Editor,

Roing in Lower Dibang Valley district has been gripped by a structural, prolonged drinking water crisis. In a region where the average annual rainfall ranks among the highest in the subcontinent, and where nature has provided an abundant hydro-topography, the domestic taps of ordinary citizens remain dry.

Safe, treated public utility water has transformed from a fundamental right into an exclusive luxury. Daily survival for a household in Roing now comes with a fixed, recurring price tag of approximately Rs 1,500 to Rs 2,000 – the standard market rate for a single private commercial water tanker. For families dependent on fixed salaries, daily wages, or small-scale farming, this is an economic extortion mechanism disguised as an emergency service.

Meanwhile, the official water supply provided by the authorities arrives only once every 15 days, an interval that makes basic survival nearly impossible.

To truly comprehend the depth of this crisis, one must look at the financial burden of an ordinary household in Roing. Water scarcity here is not just an inconvenience; it is a direct, aggressive drain on household income.

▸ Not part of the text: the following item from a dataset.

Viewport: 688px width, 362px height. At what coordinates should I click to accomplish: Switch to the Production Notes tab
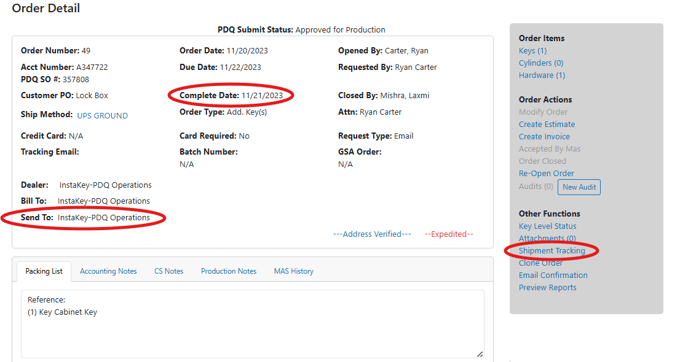[228, 271]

When public supply mains dry up, residents are forced to rely on private water distributors. A standard commercial tanker carries between 2,000 and 3,000 litres of unverified, untreated water sourced directly from raw riverbeds. The price demanded per trip consistently hovers around the Rs 2,000 mark. Depending on the size of the family, a single tanker lasts anywhere from just five to seven days.

This structural expense forces families to make devastating compromises. Money meant for children’s school tuition, healthcare, dietary nutrition, or small business investments is systematically redirected towards buying a basic resource that the state is legally and morally bound to provide.

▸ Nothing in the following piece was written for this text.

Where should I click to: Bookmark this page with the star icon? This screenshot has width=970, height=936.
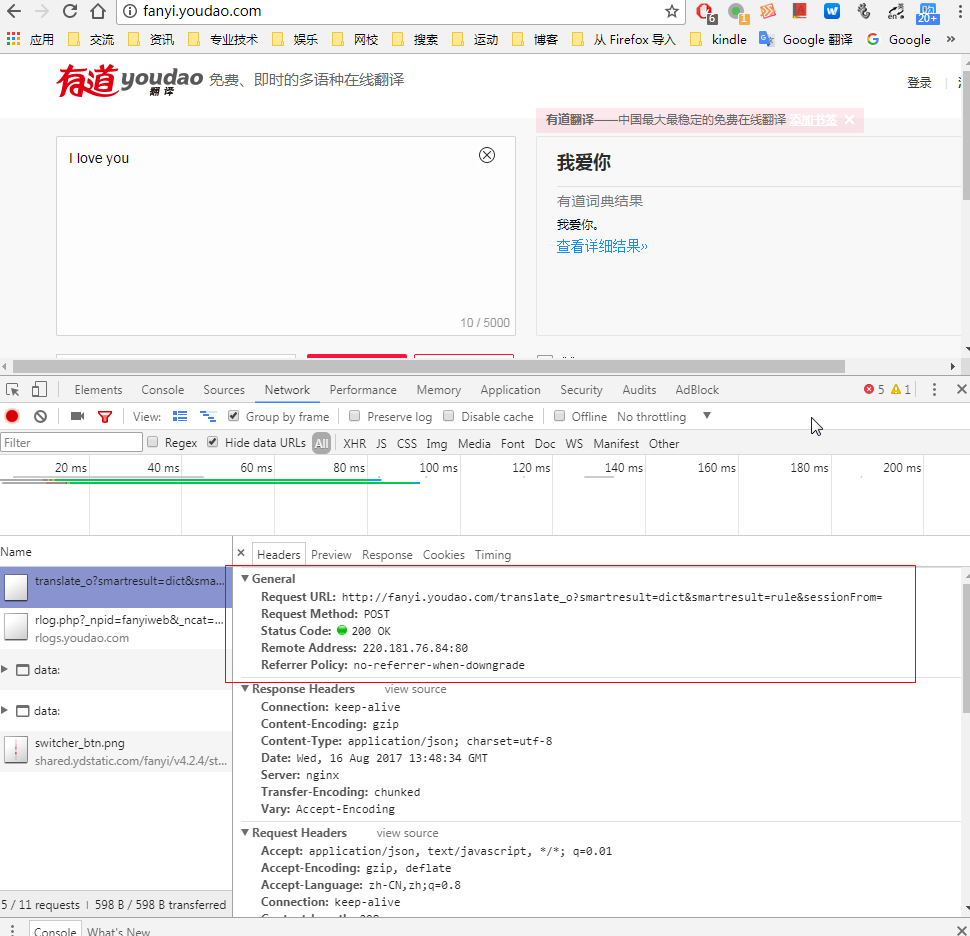pos(672,12)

“We are paying a water tax to the government for dry pipes, and we are paying thousands to private operators just to wash our dishes and cook our food,” laments an elderly resident of Intaya Colony. “For how many years must we buy our survival in our own land?”

The geographical position of Roing makes this crisis completely illogical to any outside observer. The town sits at the mouth of the Dibang valley, a region defined by substantial river systems – including the Dibang, Eze (Deopani), Iphi (6 Kilo), and Ashopra Rivers – alongside countless upstream tributaries that flow with immense volume throughout the year. The crisis is entirely artificial, born out of a historical lack of planning, outdated distribution networks, and a total breakdown in infrastructure maintenance.

The existing water treatment plants and distribution pipes managed by the Public Health Engineering and Water Supply Department were designed decades ago for a minor, sleepy administrative outpost. Over the last 10 to 15 years, Roing has grown exponentially. Urban migration, the establishment of educational institutions, commercial centres, and expanding residential colonies have doubled the urban footprint. Yet, the main pipelines feeding the town remain virtually unchanged.

The source management is deeply flawed.

The monsoon menace: During the long monsoon seasons, heavy mountain torrents carry massive amounts of silt, logs, and boulders down the hills. This debris regularly damages or completely sweeps away the crude intake structures built at the river heads. The treatment plants become choked with mud, forcing the department to shut down operations for days to manually clear the filtration units.

The dry season shock: During the dry winter and early spring months, an extended dry spell causes minor hill streams to shrink drastically. Without proper reservoir storage, the town’s water utility has no buffer system. The moment the weather changes, the public supply collapses, leaving citizens entirely dependent on private tankers.

A crisis of this magnitude and duration does not happen in a vacuum; it occurs when there is a profound vacuum of political will and administrative accountability. We urgently request our leaders, the garibo ka neta (leaders of the poor), to look into this matter immediately. If left unaddressed, the consequences of this prolonged crisis will extend far beyond financial strain; they will actively reshape the public health profile and social equity of the town.

  1. Unverified water sources

Because private water tankers are entirely unregulated, there is zero quality control or biochemical testing on the water being sold for Rs 2,000. Much of this water is pumped directly from downstream areas where there is open defecation contamination and high turbid solid content.

  1. The rise of waterborne illnesses

Local clinics and health centres see a predictable, recurring spike in waterborne diseases such as gastroenteritis, typhoid, acute viral hepatitis, bacillary dysentery, and skin infections. This health burden falls particularly hard on vulnerable demographics, children and the elderly. It is high time the authorities concerned stepped up and converted the natural abundance of the region into running tap water for its people.